Gap junctional communication and pharmacological heterogeneity in astrocytes cultured from the rat striatum

Abstract

Indo-1 and fluo-3 imaging techniques were used to investigate the role of gap junctions in the changes in cytosolic calcium concentrations ([Ca2+]i) induced by several receptor agonists. Subpopulations of confluent cultured astrocytes from the rat striatum were superfused with submaximal concentrations of endothelin-1 (Et1) and the alpha 1-adrenergic and muscarinic receptor agonists, methoxamine and carbachol, respectively. 2. Combined binding and autoradiographic studies indicated that all striatal astrocytes possess binding sites for Et1. In contrast, alpha 1-adrenergic and muscarinic binding sites were found to be heterogeneously distributed. In agreement with these findings, Et1 induced fast calcium responses in all cells while only subsets of striatal astrocytes responded to the application of methoxamine or carbachol. 3. Halothane, heptanol and octanol, which are commonly used as gap junction inhibitors, drastically reduced the amplitude of Et1-induced calcium responses.
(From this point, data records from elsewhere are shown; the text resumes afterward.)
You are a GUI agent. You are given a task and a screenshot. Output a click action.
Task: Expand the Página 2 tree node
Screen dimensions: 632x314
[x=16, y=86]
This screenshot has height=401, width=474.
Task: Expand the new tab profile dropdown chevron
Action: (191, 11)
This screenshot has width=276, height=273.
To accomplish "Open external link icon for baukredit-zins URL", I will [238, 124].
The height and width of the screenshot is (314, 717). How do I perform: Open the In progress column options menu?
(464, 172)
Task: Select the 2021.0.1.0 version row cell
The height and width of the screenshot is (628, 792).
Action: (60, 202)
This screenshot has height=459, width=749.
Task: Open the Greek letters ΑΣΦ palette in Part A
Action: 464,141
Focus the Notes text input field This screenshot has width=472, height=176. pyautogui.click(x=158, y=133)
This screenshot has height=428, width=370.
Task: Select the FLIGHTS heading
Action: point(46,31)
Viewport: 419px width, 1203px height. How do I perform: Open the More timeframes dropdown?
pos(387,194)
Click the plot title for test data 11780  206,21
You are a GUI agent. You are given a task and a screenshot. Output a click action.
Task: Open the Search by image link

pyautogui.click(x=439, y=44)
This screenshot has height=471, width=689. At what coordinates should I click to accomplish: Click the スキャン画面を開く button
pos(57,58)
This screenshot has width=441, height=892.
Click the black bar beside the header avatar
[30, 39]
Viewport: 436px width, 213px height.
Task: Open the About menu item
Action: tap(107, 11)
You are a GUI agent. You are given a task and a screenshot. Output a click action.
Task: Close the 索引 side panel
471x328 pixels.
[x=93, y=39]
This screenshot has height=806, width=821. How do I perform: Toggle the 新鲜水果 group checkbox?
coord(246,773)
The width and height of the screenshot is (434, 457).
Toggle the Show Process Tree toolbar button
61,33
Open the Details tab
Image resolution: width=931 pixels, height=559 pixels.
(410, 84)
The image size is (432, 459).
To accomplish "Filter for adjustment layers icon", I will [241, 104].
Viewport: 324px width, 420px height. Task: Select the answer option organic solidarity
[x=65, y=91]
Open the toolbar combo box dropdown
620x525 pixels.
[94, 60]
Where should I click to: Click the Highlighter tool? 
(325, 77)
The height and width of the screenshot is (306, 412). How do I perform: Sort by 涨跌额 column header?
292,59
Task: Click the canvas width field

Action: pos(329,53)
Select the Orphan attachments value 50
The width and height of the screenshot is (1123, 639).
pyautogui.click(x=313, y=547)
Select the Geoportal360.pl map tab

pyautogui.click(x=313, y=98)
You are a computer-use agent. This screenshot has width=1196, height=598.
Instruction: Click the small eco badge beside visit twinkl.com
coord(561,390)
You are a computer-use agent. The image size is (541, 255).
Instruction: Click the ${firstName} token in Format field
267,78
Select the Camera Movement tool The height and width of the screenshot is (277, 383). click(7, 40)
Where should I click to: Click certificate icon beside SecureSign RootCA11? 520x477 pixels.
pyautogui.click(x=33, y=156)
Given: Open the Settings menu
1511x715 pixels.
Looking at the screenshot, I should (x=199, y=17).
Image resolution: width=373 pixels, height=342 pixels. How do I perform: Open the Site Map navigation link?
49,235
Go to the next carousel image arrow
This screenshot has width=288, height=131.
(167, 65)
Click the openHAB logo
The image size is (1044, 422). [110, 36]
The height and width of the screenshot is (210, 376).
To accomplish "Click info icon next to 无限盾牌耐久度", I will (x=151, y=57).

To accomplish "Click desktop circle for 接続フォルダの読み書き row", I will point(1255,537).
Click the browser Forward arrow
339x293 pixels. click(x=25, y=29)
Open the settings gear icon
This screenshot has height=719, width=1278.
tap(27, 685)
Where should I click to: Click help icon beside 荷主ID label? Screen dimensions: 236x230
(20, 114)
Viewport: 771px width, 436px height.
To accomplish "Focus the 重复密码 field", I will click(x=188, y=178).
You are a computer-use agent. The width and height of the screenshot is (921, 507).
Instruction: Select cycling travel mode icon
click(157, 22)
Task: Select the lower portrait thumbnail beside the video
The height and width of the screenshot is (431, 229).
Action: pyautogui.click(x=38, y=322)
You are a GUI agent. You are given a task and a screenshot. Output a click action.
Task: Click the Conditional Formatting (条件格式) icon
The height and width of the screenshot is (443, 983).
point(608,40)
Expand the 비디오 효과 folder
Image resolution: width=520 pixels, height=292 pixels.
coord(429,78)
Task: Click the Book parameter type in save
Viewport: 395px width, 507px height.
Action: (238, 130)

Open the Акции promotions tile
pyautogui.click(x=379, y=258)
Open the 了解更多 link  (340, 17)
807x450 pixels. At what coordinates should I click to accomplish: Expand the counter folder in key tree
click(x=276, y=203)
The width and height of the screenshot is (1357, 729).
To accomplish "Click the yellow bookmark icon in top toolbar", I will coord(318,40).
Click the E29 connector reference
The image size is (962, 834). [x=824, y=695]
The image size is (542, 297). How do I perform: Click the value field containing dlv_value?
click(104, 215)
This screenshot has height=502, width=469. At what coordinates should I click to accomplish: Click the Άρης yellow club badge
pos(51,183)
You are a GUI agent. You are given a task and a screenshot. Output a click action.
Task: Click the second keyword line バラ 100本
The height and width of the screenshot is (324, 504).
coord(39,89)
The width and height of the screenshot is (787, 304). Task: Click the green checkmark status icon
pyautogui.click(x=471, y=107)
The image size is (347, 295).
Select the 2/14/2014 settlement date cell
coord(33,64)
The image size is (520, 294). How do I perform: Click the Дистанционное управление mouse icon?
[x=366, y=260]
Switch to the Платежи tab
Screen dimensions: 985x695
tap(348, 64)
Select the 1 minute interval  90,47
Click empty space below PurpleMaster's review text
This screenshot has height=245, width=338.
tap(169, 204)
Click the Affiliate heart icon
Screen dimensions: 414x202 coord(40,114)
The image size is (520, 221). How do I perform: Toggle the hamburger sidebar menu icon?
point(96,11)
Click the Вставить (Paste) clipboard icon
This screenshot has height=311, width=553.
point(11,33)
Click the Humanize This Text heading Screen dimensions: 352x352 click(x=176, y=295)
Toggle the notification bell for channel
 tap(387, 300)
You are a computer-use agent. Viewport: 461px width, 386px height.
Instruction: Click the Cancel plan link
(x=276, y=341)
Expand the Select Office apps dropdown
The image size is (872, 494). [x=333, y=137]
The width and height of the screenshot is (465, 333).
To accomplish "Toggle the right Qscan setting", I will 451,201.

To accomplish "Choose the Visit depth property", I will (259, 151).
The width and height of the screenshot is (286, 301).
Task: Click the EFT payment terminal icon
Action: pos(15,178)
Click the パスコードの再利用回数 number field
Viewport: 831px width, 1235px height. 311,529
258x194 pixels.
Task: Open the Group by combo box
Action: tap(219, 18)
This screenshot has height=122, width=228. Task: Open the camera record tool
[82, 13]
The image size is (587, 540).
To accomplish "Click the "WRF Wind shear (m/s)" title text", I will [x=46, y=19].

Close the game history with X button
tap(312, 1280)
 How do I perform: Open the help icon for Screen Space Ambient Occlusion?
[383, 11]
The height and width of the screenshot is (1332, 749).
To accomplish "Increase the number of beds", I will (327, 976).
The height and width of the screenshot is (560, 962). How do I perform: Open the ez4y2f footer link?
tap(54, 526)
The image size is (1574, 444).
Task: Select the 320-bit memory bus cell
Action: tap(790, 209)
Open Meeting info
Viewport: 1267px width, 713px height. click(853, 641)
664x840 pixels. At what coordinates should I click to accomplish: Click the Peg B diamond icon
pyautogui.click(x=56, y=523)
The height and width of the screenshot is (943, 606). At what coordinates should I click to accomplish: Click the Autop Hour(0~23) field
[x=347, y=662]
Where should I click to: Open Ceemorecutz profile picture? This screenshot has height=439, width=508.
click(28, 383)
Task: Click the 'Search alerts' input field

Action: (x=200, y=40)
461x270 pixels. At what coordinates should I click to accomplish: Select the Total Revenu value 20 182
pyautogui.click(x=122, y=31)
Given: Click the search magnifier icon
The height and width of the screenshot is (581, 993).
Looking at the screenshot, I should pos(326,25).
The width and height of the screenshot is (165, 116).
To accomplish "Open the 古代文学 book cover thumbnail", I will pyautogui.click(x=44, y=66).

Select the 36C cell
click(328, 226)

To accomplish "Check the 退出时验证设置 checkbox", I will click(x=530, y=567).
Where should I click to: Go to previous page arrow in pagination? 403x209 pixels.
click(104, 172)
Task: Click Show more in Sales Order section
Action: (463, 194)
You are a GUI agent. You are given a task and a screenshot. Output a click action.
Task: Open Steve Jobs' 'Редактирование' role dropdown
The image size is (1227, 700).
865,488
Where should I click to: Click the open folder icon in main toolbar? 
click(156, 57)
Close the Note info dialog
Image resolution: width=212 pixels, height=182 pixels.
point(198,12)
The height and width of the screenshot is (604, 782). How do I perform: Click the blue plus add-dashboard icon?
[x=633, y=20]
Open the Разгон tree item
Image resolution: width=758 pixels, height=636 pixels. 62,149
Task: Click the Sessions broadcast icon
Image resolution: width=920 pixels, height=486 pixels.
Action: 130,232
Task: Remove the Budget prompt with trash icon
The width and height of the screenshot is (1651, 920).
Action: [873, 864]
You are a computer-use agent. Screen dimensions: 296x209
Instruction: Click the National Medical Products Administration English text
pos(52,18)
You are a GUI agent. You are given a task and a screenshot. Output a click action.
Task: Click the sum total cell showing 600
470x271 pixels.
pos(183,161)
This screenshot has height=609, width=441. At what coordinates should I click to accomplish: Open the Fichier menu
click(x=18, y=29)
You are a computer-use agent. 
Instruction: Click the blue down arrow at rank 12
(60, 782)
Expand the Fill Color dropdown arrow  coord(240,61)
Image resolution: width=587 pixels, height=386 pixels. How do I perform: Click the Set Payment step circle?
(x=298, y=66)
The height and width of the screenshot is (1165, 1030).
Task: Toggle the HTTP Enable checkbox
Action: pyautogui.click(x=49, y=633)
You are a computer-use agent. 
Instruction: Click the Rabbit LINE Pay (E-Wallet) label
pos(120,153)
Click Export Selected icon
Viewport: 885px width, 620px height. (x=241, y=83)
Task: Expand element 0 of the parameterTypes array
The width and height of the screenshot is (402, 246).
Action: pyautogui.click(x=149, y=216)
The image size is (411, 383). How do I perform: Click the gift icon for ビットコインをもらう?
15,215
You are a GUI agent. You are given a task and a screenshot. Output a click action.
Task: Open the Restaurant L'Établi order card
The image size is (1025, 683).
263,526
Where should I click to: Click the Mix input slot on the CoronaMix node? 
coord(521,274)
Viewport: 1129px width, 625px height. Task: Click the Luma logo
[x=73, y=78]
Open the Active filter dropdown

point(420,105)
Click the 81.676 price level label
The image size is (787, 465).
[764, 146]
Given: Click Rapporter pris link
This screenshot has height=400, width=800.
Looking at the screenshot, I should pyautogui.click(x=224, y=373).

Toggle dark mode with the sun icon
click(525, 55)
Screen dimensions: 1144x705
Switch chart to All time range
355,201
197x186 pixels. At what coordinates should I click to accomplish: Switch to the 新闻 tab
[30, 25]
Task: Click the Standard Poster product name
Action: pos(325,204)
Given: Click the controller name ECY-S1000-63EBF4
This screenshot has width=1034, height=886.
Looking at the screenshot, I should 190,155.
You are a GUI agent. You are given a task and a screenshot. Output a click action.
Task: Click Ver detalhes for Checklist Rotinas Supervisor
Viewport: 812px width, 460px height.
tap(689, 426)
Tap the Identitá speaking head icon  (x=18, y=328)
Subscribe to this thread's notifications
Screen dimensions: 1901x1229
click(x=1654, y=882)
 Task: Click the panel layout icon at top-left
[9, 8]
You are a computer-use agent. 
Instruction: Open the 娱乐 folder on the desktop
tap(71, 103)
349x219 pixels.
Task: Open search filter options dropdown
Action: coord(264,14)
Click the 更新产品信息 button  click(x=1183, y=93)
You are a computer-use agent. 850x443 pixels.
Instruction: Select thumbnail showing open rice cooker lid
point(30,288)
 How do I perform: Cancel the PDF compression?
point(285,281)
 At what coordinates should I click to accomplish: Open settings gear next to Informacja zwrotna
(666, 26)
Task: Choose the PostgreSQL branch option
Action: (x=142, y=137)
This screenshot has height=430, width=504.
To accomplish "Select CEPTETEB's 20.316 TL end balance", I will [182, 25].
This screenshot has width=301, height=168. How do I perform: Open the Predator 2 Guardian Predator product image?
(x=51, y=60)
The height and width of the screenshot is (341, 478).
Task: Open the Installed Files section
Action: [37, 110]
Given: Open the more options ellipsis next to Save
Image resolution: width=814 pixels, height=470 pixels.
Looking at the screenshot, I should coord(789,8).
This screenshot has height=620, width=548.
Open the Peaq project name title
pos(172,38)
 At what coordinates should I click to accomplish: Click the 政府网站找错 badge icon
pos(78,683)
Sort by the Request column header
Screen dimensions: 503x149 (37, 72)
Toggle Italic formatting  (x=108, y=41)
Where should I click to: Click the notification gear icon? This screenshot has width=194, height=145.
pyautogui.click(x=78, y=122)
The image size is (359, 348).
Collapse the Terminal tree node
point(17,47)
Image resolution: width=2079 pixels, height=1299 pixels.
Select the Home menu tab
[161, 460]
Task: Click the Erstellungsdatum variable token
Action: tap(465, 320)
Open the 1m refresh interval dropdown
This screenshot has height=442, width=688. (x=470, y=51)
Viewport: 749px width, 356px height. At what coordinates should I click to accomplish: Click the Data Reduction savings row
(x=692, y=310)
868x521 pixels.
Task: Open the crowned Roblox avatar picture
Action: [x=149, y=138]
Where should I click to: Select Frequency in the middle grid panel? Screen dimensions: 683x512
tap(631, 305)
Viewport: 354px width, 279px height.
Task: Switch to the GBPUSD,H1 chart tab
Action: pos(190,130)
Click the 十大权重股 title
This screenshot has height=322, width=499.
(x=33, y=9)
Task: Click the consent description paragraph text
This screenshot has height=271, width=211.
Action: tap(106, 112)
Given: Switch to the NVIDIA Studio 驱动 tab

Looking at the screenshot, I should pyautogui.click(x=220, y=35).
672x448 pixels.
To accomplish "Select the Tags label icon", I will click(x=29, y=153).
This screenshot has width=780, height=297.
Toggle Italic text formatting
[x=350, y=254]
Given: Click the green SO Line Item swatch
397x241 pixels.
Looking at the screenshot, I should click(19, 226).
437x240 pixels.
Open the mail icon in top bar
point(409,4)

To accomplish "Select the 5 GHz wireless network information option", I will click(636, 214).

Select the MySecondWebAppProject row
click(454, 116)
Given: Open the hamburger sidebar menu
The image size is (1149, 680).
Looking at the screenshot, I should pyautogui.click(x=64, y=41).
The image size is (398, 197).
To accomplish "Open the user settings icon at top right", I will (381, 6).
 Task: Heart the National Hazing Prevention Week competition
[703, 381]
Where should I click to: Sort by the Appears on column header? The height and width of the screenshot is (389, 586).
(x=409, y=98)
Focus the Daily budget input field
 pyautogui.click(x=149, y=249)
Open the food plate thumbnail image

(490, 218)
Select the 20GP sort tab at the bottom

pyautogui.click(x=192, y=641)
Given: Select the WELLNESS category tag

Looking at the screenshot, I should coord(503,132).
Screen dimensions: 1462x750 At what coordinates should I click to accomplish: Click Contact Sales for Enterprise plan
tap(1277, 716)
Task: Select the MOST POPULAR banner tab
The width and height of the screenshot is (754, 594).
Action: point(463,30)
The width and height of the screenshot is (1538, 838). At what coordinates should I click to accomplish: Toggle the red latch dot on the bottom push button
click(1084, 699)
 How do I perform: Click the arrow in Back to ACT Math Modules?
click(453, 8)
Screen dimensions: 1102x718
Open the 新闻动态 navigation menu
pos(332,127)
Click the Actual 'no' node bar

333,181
In contrast, 18-alpha-glycyrrhetinic acid (alpha GA) used at a concentration known to block gap junction permeability in astrocytes had no significant effect on the amplitude of these calcium responses. 4. As demonstrated by quantitative and topological analysis, Et1 application similarly increased [Ca2+]i levels in all astrocytes in both the absence and presence of alpha GA. 5. In control conditions, subpopulations of cells responding to methoxamine or carbachol exhibited two main types of calcium responses which differed in their shape and kinetic characteristics. In the presence of alpha GA the number of cells responding to these receptor agonists was significantly reduced. Indeed, responses characterized by their long latency, slow rise time and weak amplitude disappeared in the presence of alpha GA while responses with short latency and fast rise time were preserved. 6. These results indicate that permeable gap junction channels tend to attenuate the pharmacological and functional heterogeneity of populations of astrocytes, while their inhibition restricts calcium responses in astrocytes expressing high densities of transmitter receptors coupled to phospholipase C.